▸ What the exercise asks:
All that is needed is each line of the entries holding the word "agent", copied as it stands.

▸ Materials provided:
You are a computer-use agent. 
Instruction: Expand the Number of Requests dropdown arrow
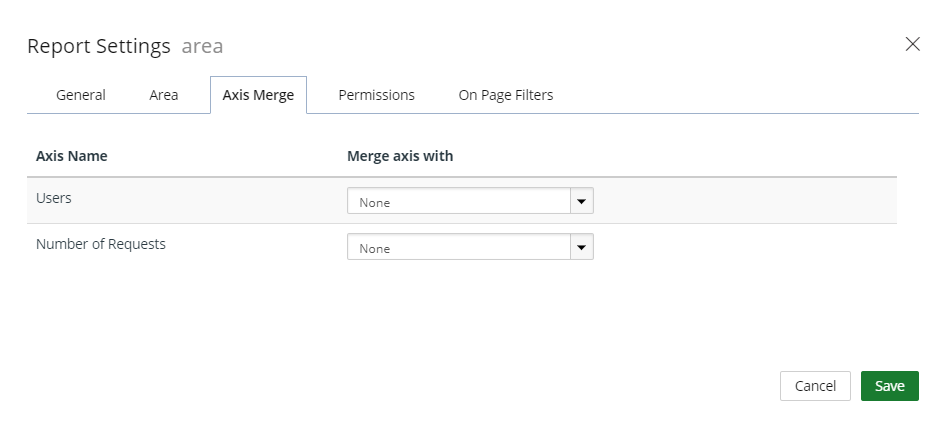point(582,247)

--

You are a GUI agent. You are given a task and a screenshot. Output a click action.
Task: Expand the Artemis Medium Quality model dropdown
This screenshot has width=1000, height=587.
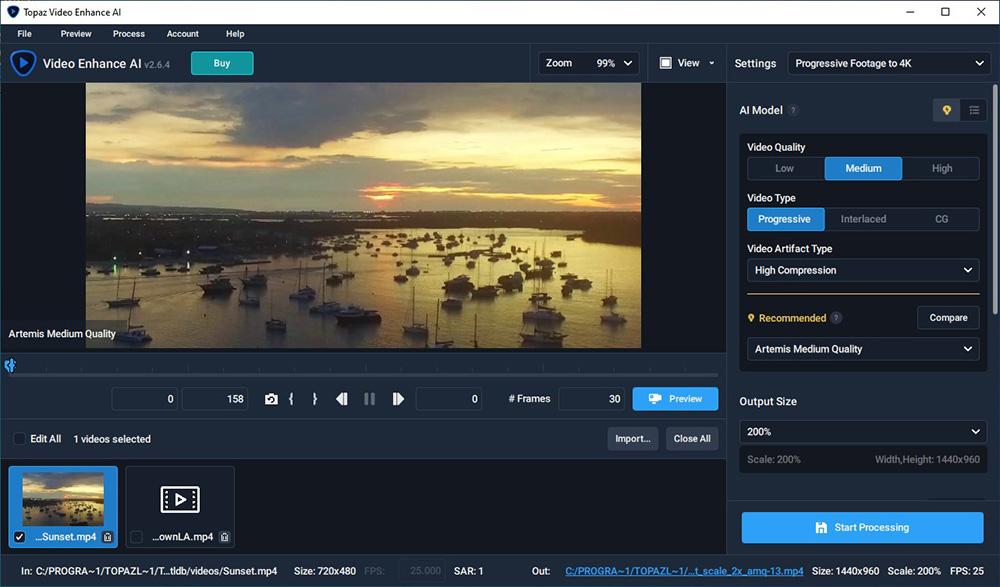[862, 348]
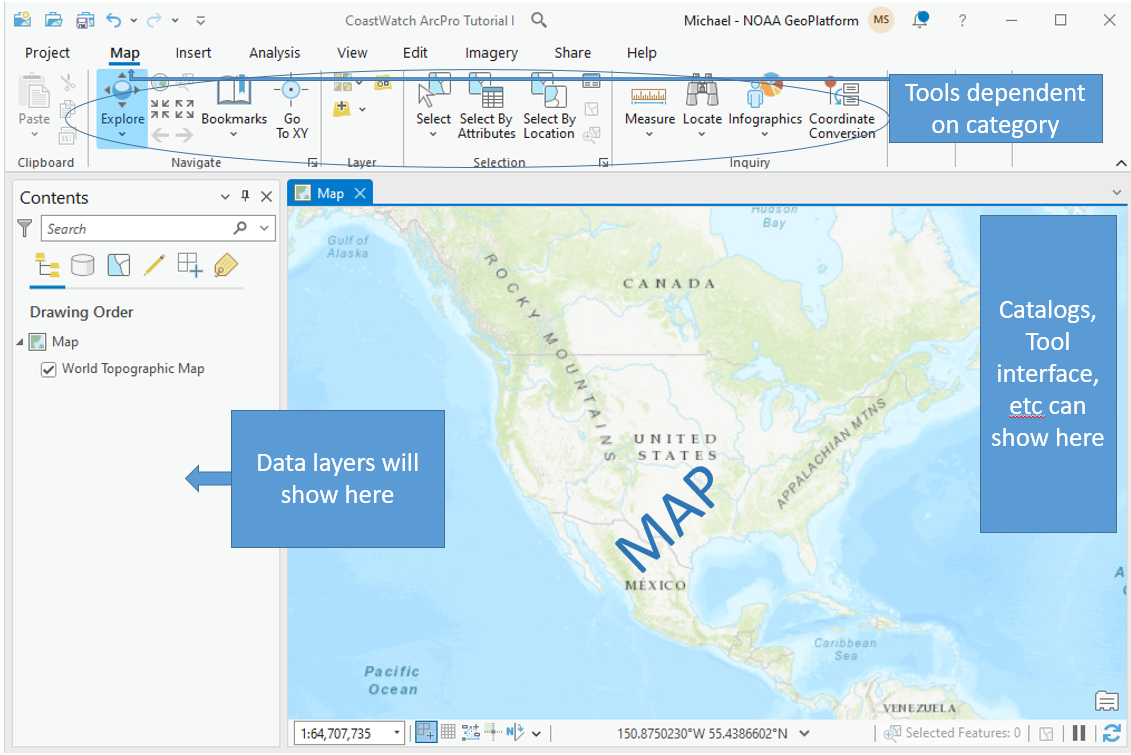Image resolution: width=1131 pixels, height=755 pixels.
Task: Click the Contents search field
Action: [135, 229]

▸ Task response:
You are a computer-use agent. 
You are a GUI agent. You are given a task and a screenshot. Output a click action.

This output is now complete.